US futures slide ahead of jobless claims data

• US futures tumble following similarly weak European session;
• Dovish Fed ensures stocks will remain high in the coming months;
• Chinese trade balance figures disappoint.
• Weekly jobless claims in focus.

Another negative European session is also weighing on risk appetite in the US ahead of the opening bell on Wednesday, with the S&P seen opening 17 points lower, the Dow 142 points lower and the Nasdaq 36 points lower.

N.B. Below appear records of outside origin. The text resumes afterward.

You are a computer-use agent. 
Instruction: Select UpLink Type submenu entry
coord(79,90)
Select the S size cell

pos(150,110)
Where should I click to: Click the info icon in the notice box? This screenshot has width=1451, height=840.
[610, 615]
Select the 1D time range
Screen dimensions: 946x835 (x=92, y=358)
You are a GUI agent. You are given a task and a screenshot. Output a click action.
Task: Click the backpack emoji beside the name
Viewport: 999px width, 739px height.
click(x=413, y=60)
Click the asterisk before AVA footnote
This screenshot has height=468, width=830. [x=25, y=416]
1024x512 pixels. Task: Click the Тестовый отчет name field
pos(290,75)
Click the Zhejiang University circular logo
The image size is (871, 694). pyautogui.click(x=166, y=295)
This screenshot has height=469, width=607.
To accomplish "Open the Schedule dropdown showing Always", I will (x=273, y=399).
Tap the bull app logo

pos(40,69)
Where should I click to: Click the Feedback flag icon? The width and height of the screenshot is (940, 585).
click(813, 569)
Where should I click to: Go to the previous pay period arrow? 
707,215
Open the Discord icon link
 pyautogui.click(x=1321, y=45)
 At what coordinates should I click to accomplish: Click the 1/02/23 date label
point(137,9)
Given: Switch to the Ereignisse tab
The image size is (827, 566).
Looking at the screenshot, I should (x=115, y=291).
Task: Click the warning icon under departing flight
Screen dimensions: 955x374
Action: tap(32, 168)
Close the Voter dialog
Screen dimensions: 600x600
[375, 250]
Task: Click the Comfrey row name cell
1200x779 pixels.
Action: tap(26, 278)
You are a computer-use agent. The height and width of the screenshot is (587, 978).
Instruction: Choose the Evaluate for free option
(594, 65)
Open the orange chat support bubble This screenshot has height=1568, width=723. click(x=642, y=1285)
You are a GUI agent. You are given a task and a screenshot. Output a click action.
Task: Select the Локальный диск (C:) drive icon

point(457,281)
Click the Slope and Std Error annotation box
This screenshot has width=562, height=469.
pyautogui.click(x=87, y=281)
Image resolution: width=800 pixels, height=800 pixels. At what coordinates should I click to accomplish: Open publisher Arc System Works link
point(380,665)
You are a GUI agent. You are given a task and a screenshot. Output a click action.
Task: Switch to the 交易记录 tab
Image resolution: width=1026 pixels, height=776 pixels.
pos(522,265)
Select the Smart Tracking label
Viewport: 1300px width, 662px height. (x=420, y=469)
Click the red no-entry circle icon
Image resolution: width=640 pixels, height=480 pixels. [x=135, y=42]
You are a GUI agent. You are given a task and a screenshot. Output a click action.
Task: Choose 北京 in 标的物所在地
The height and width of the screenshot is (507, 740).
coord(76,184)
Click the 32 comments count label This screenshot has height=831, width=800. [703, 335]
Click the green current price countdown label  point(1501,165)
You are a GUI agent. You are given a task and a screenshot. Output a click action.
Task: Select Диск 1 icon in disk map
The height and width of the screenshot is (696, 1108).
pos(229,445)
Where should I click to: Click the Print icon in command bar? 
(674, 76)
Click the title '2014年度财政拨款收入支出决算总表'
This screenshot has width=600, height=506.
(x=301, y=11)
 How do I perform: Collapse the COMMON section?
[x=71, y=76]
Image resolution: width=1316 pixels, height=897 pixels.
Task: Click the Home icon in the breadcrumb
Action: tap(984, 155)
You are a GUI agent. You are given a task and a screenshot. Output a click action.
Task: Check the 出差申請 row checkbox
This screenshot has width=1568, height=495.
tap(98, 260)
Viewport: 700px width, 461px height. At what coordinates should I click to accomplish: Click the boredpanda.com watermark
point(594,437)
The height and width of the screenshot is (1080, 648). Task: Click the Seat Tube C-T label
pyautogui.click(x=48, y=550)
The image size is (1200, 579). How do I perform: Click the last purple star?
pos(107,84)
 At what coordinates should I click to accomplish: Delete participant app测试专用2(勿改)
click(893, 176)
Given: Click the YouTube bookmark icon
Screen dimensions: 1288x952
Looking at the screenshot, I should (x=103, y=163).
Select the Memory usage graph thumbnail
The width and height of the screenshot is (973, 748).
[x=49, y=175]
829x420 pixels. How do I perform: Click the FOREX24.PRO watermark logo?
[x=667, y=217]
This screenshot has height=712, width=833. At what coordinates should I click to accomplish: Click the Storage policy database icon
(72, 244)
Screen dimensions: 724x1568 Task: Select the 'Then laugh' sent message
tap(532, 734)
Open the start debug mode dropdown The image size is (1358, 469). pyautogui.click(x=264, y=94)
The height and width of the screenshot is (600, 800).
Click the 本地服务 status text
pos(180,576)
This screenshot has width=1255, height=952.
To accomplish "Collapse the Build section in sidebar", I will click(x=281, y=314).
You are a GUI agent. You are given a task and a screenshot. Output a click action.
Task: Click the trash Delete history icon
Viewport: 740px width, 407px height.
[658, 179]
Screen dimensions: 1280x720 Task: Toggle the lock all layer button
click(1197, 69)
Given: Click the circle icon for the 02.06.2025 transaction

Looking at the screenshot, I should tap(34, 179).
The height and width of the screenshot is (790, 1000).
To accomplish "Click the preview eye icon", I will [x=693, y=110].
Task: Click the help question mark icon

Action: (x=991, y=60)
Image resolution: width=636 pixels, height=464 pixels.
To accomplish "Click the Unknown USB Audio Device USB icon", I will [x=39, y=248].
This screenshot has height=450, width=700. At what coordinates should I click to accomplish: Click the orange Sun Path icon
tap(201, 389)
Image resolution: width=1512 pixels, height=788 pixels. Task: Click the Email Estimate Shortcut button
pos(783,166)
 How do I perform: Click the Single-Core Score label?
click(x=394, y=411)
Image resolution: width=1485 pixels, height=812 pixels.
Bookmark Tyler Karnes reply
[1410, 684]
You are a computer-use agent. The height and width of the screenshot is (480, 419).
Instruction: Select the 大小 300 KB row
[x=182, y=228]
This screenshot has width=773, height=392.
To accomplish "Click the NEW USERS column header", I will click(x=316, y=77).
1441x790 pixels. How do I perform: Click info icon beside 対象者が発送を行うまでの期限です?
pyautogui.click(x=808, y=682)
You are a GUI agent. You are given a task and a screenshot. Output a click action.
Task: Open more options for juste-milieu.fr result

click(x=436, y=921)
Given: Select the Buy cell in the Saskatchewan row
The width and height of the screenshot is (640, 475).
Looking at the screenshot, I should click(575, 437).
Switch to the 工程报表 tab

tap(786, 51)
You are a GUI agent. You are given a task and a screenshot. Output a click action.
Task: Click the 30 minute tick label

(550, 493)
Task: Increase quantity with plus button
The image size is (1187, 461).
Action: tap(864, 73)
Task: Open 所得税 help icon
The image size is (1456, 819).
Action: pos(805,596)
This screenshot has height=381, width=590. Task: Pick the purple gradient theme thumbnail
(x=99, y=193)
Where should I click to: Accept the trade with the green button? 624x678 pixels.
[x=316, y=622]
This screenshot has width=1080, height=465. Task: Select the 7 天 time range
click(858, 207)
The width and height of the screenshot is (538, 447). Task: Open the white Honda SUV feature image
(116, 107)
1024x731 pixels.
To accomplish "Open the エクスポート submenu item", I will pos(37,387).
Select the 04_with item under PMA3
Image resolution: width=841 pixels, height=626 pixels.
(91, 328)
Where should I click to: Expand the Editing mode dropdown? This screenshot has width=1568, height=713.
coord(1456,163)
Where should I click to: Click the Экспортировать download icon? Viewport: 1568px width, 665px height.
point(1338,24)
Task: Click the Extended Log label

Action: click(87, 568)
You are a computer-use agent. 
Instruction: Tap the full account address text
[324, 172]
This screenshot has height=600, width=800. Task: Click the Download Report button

This comes following a fairly positive US session on Wednesday, where investors were boosted by the dovish tone of the Fed minutes. Despite US economic data dramatically improving in the second quarter and the outlook being equally as positive, the Fed maintained its dovish stance claiming rates will remain near zero for a considerable time after the end of its quantitative easing program.

This is exactly what investors wanted to hear and what they had been banking on during the entire period of strong numbers. When investors begin to price in tighter policy, we can see a more negative response in equity and bond markets to strong data but last Thursday’s incredible jobs report prompted none of that. Investors instead cheered the results and stocks soared to record highs. With the Fed maintaining this dovish stance on rates, this may continue in the coming months.

That doesn’t appear to have provided much comfort today though, with investors currently adopting a more risk averse stance. The inability for the Dow to hold above 17,000 on Wednesday or the S&P to break through 2,000 may be seen as a red flag among investors that we’re not yet ready for that next leg higher and as a result, we’re going to see profit taking near these levels for now.

One of the things weighing on sentiment this morning has been the Chinese trade balance figures overnight, which fell short of expectations due to lower exports. The slowdown in the eurozone recovery could be responsible for a portion of this, with figures this morning acting as a further reminder that while things may be better than they have been in the past, there is still a long hard road ahead. Industrial production figures for Italy and France showed a significant decline in May despite expectations for a small rise.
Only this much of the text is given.